Learner Engagement in Digital Learning: Linking Learning Motivation and Learning Performance

——An interview with Professor Xie Kui

WAN Liyong

作者:万力勇

第二篇:成人学习者的类型与学习成效:基于学习动机和学习障碍的探究

【摘 要】学习动机和学习障碍被当作透视成人学习者学习成效的两大有力因素。本研究基于类型学研究方法,通过向J大学749位成人学习者发放问卷、依据他们学习动机和学习障碍的行为表现,使用聚类分析、差异检验、判别分析和决策树模型等方法,将成人学习者划分为四种类型:疏离型、理想型、发展型和懒惰型,并进一步检验了其学习成效。研究发现:“弱势”群体——疏离型和懒惰型在成人学习者中占比三成;年龄、以往培训次数、成绩预期是识别不同类型成人学习者的关键个体特征;参与学习的障碍因素对成人学习者学习成效的影响效力高于学习动机;时间障碍并非是影响成人学习成效最重要的障碍因素。研究结论有助于高等继续教育围绕人才培养目标更好地满足成人学习者多元化的学习需求,为成人学习者提供更适合的教育。

【关键词】 成人学习者;类型化分析;参与学习;学习动机;学习障碍;学习成效

一、引言

伴随着科学技术的日新月异、经济结构的转型升级以及日常生活世界的无限敞开,成人学习需求呈现出更加多元化、个性化、终身化的发展趋势。这一趋势通过2009、2013和2016三份《全球成人学习与教育报告》主题——从“成人教育、成人扫盲”到“反思扫盲”再到“学习者健康和幸福感、就业和劳动力市场、社会,公民和社区生活”的更替得到清晰呈现,即在社会发展的新阶段成人学习者的学习需求涵盖了职业、生活、自我发展等诸多方面。这无疑对继续教育和培训提出了新的挑战,在“以学习者为中心”的教育生态中,如何满足成人学习者日益增长的学习需求,提供优质教育服务,保障学习成效?显然对成人学习者群体的研究非常重要。
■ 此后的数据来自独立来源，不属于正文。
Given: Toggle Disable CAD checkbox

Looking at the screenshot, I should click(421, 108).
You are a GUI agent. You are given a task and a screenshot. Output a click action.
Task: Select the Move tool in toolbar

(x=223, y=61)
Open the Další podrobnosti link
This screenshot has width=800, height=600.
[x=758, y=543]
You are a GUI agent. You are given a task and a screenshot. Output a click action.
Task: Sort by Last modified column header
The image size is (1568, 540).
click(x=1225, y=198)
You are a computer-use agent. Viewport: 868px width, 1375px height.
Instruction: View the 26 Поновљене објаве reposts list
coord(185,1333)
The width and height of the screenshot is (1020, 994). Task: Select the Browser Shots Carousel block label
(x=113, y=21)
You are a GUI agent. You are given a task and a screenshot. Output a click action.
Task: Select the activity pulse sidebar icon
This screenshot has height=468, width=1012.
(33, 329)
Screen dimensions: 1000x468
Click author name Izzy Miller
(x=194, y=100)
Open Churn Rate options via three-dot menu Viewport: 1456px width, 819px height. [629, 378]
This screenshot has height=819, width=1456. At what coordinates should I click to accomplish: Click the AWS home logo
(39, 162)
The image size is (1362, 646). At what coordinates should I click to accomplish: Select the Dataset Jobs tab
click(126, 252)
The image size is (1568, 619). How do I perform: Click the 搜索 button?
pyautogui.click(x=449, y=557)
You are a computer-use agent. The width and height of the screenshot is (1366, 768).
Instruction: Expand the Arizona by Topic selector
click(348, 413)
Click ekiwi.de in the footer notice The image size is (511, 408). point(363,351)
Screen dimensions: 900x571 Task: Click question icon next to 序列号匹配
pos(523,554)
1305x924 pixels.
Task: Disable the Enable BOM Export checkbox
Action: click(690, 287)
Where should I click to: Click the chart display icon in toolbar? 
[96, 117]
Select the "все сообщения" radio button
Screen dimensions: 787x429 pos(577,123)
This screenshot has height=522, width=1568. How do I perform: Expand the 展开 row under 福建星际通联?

成人学习者是具有高度异质性的群体,尤其在当今社会阶层日益复杂、分工日益细化的背景下,以年龄、性别、区域等人口学变量来反映成人学习者群体特征无疑过于泛化。有学者提出,结合国家发展语境聚焦重点群体满足其需求(欧阳忠明, 等, 2017),但这样做的局限在于很难兼顾教育公平,无法有效利用成人教育拨款。回到“以学习者为中心”的教育生态中,对于成人学习者群体特征的识别是以成人具体的学习行为作为判断的客观依据,因此我们大胆设想,在学理与技术方法上是否可以找到参与学习的关键变量并以此为标准对所有成人学习者进行类型划分,在他们的共性和个性特征之间寻求互补,从而更有效地识別学习者多样化的学习需求,进而提升其学习成效呢?

类型学(Typology)作为分类研究的重要方法之一可以满足上述需求。它强调从概念意义上划分既定的项目,与基于可观测的经验性特征区分项目的分类学方法(Taxonomy)有所不同(雷家彬, 2011)。类型学对异质结构高、需求愈加丰富的成人学习者恰好适用,能够帮助继续教育和培训机构根据学习者类型提供适合的教育资源,提升成人学习者参与学习的成效与质量。

二、研究现状与设计

(一)国外类型学研究现状

国外教育领域对于类型学的研究主要有两大脉络。研究脉络一是以著名成人教育学者霍尔(C.O.Houle)为代表的对成人学习者(成年的、参与教育的学习者)的类型学研究。霍尔根据成人学习动机将成人学习者分为三种类型:目标导向型(有清晰明确的目标)、活动导向型(渴望在教育环境中获得社会机会,与他人展开互动)和学习导向型(把学习视为一种习惯性活动)(Benne & Houle, 1962)。此后,诸多学者的研究都在霍尔研究的基础之上、不断以学习动机为标准细化成人学习者的类型(转引自:崔彦, 等, 2011)。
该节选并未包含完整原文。